Not Just A. . . . . . , Just Asleep: Perceptions of Ourselves as Nurses
by Lauren Jones, RN, Ph.D. - September 13, 2010   Bookmark and Share
When was the last time you heard (or said): "Sorry, I can’t do that; I'm just a …”?) The endings to that phrase may include:
  • staff nurse
  • employee here
  • technical nurse
  • new grad
  • woman
  • peon

Hearing (or saying) comments like the above speaks to the powerlessness most of us feel at some time in our lives. The keys to feeling stronger lay in identifying the source of this powerlessness and developing strategies to overcome it.
 
A basic source of powerlessness is in our perceptions of ourselves as Individuals. Many of us enter jobs and relationships with pretty minimal expectations. You can hear it in our responses: "The job's not bad"; "I hear it is worse at Memorial Hospital"; "At least he doesn't beat me." Why do we often view our careers and/or our relationships as something to be endured, not enjoyed? From a career aspect, what are your expectations about being a nurse? Why did YOU choose nursing? Was it because you like taking care of people; because the pay is fair; because the hours aren't bad; or did you really ever think about it?! Maybe it was because you knew YOU could make a difference?
 
Do we (you) really feel that we (you) make a difference in our jobs? If we weren't at our current place of employment, do we really believe that there would be a hole or loss? Or, do we believe that "they'd post my position and hire a warm body"? My consulting experience has shown me that many of us would choose the latter comment because, unfortunately, we may not believe that we are special or even count. Sometimes that feeling of unimportance is so overwhelming that we numb ourselves to reality and figuratively fall "asleep." We just go through the motions of our jobs, our relationships and our lives. Wake Up!
 
Many nurses would not believe that each person has unique gifts and talents that make them special. That without their gifts and talents an organization WOULD be at a loss; that there WOULD be a hole. The people we work with and care for know about these gifts and talents. Why don't we see ourselves as others do?
 
For Shared Governance to thrive, it is imperative that we as nurses identify and overcome our feelings of powerlessness and inferiority. How can we build OUR self-esteem, and then help others build theirs? A small, well written, article by Roy Blitzer, Colleen Petersen and Linda Rogers in the February 1993 issue of “Training and Development”, succinctly lists five ways to build self-esteem.
 
These five ways are worthy of exploration:

1. Make people feel uniquely valuable : 

Acknowledging and celebrating our own diversity helps others value their own. It also decreases; the chances of playing the game of "the only way to make myself look better is to make someone else look worse." This strategy focuses on nurses as individuals, not positions.
 
2. Make people feel competent: 

Most nurses feel competent when they can see the results of their thinking, ideas, actions, etc... Recognition of accomplishments encourages risk-taking, promotes continuous improvement, and builds pride in oneself. No longer is it acceptable to say to employees: “of course you're doing a nice job, if you weren't I'd tell you." We ALL need to hear: "good job", "well done", "thanks" and "you DO make a difference!

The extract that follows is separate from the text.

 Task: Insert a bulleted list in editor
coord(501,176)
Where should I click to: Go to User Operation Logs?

3. Make people feel secure:
 

The key to making people feel secure is to give them clear-cut expectations through coaching and consistent communication. As we watch growing numbers of healthcare organizations downsize and merge, it's important to communicate honestly. Security is not communicated by saying "you'll always have a job here; you'll never have to worry." WAIT A MINUTE! As adults we can deal more effectively with the truth and with actual information, not with pacifying, empty guarantees.

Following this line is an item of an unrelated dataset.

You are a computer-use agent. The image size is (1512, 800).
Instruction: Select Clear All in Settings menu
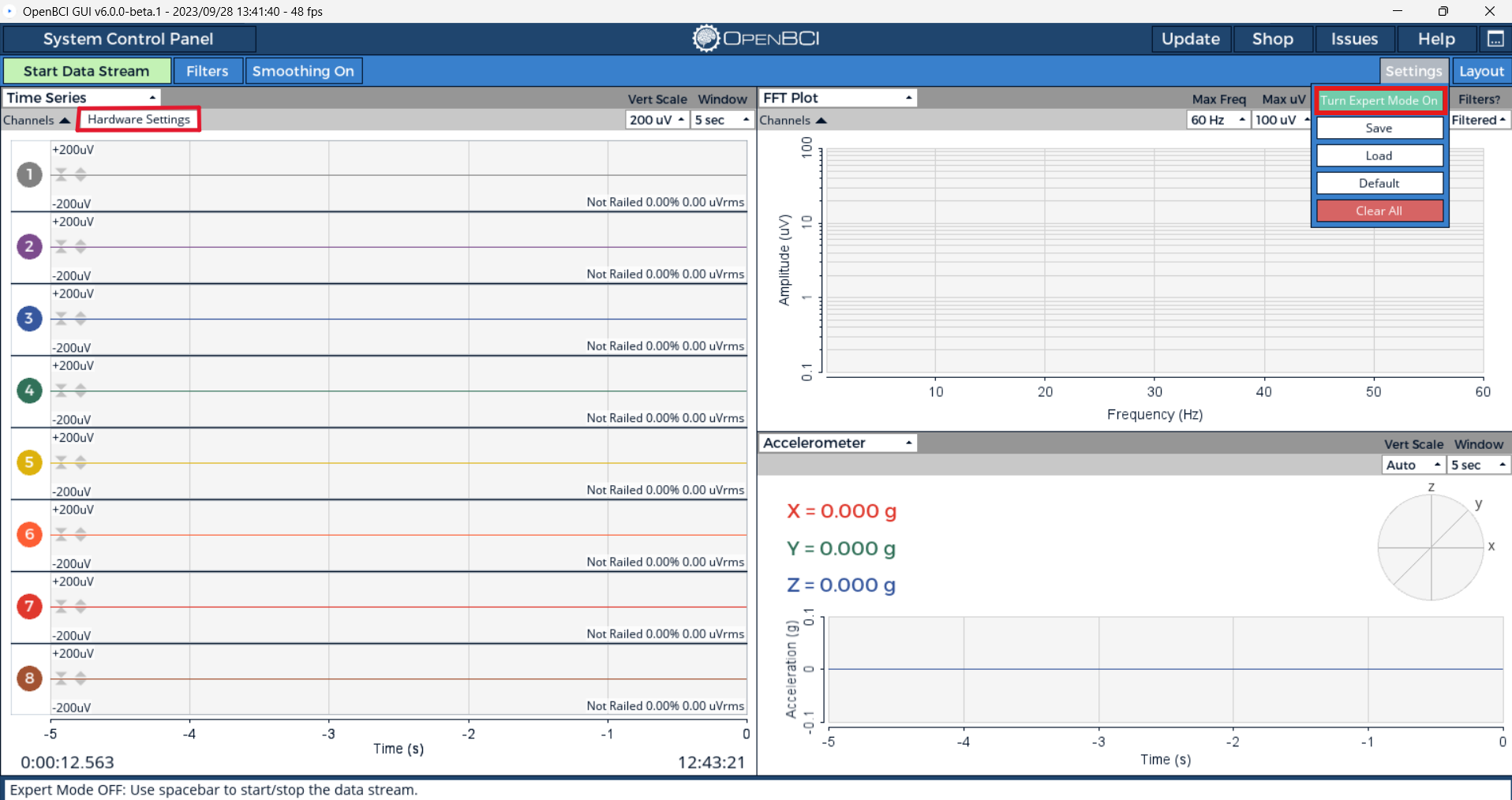[1379, 211]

4. Make people feel empowered: 

Who knows patient care better than those at the bedside with observations and hunches? Are nurses in your organization encouraged to question and develop strategies to answer their questions? Or, do we only value the DOING and not the THINKING in our organizations? Real problem- solving instills ownership and decreases the powerlessness discussed earlier.

5. Make people feel connected: 

Creating opportunities for team development is important. That means real teams, not team nursing. Do all nurse s on the unit have the opportunity to discuss their expectations of working together? What kind of work environment do nurses want? How do we treat each other in our work place?
 
Candid discussions of these expectations create a lively work environment where nurses help each other grow as individuals. . So, the next time you're asked to do something, to give an opinion, or make a decision, respond with: ''I'm JUST ... a valuable member of the team; a talented professional with unique gifts; a nurse, and a POWERFUL one!”
 
Realizing that we are all "works in progress‟ may create the awareness that none of us are “just-a…”; we’re just asleep! WAKE UP! To encounter the wonderful challenges facing our profession and healthcare, we must have professionals who recognize value and CELEBRATE their myriad gifts and talents.
 
Celebrate yours today!
 
References
 

Blitzer, R., Peterson, C., and Rogers, L. (1993). “How to Build Self Esteem”.
Training and Development. February,pp.58-60
 
The Journal of Shared Governance; Vol.1, Issue 1, January, 1995



If any of you can identify with this, what did you do to change?  This new column will help you move beyond the "Just-a" mentality by specifically answering your questions.  There are many topics that have been spawned from this hierarchical posture that puts a lot of us at the bottom of the list, including lateral violence. We look forward to receiving your questions through the comments form below or email directly by clicking here.

Lauren Jones, RN, Ph.D.

Dr. Jones has lectured across the US and in Kazakhstan as the Chief Continuous Quality Improvement Consultant for JCAHO in the '90's.  She primarily uses humor in her on-line and in-person discussions and tells groups that her MSN in Psychiatric Nursing and her PhD in Organizational Behavior have allowed her to move from neurotic individuals to neurotic organizations!  Currently, she teaches Leadership in the BSN program at San Diego State University.





The viewpoint expressed in this article is the opinion of the author and is not necessarily the viewpoint of the owners or employees at Healthcare Staffing Innovations, LLC.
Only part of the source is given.